(Objective)
Extract every line of the records below that contains the string "screenshot".

(Material to process)

● ● ● ●

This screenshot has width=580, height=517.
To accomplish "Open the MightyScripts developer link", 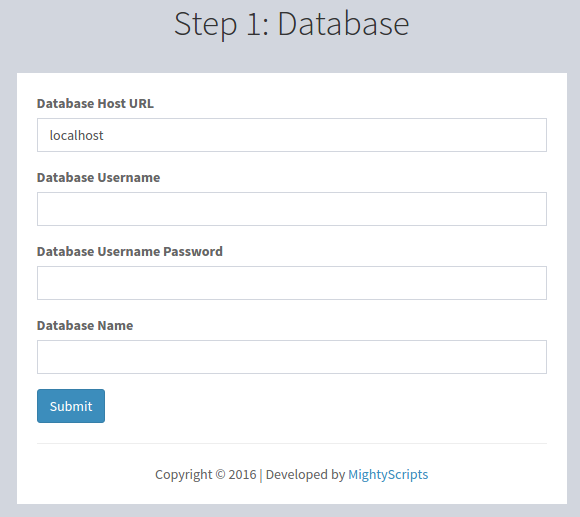I will tap(388, 474).
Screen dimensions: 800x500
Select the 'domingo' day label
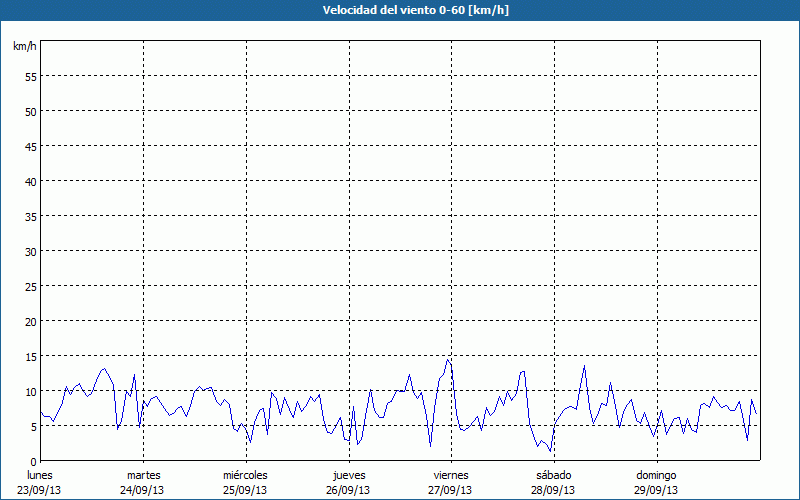tap(656, 475)
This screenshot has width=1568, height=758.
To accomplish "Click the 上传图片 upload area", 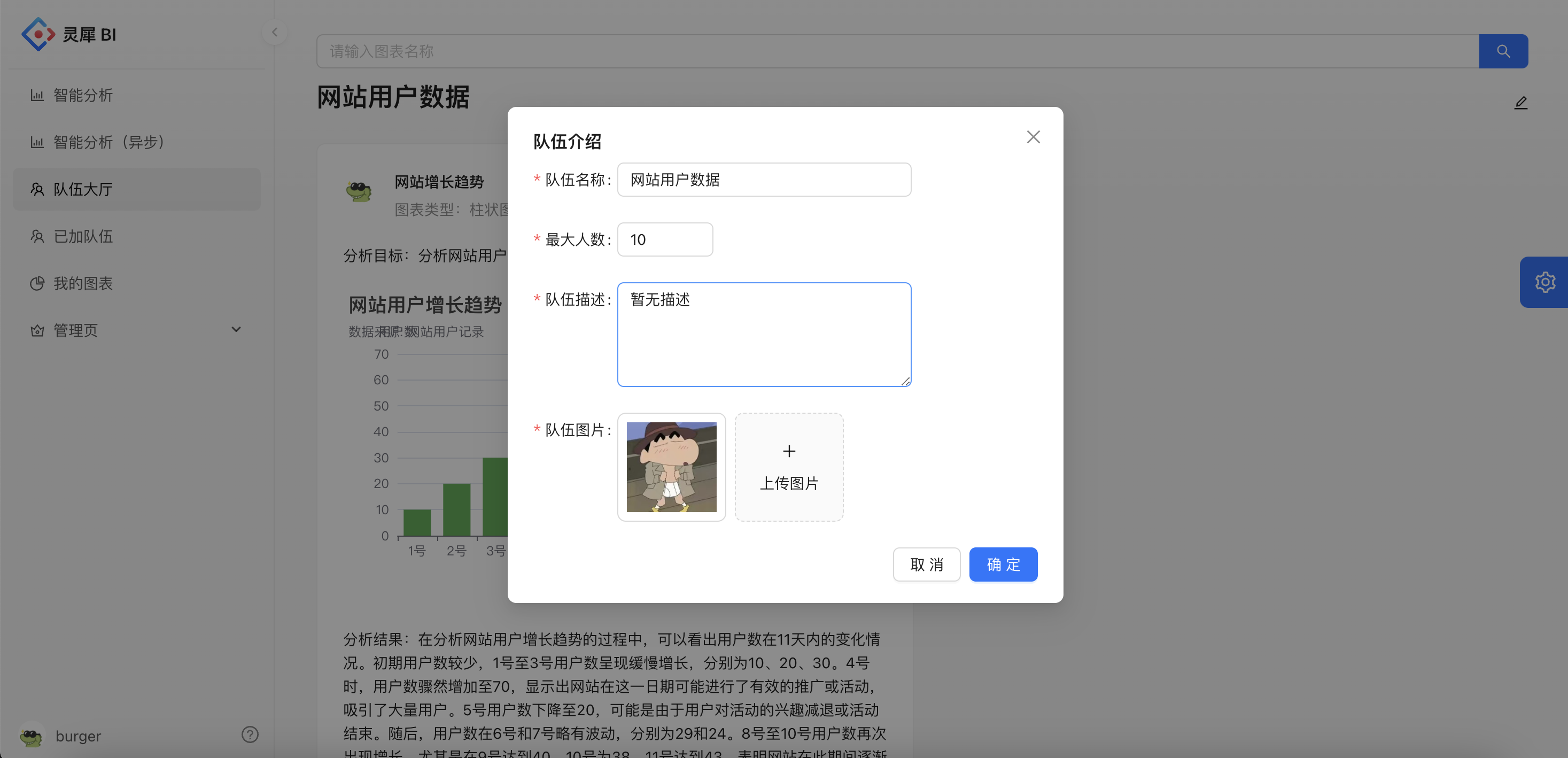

● ● ● ●

(Task output)
This screenshot has width=580, height=517.
This screenshot has width=1568, height=758.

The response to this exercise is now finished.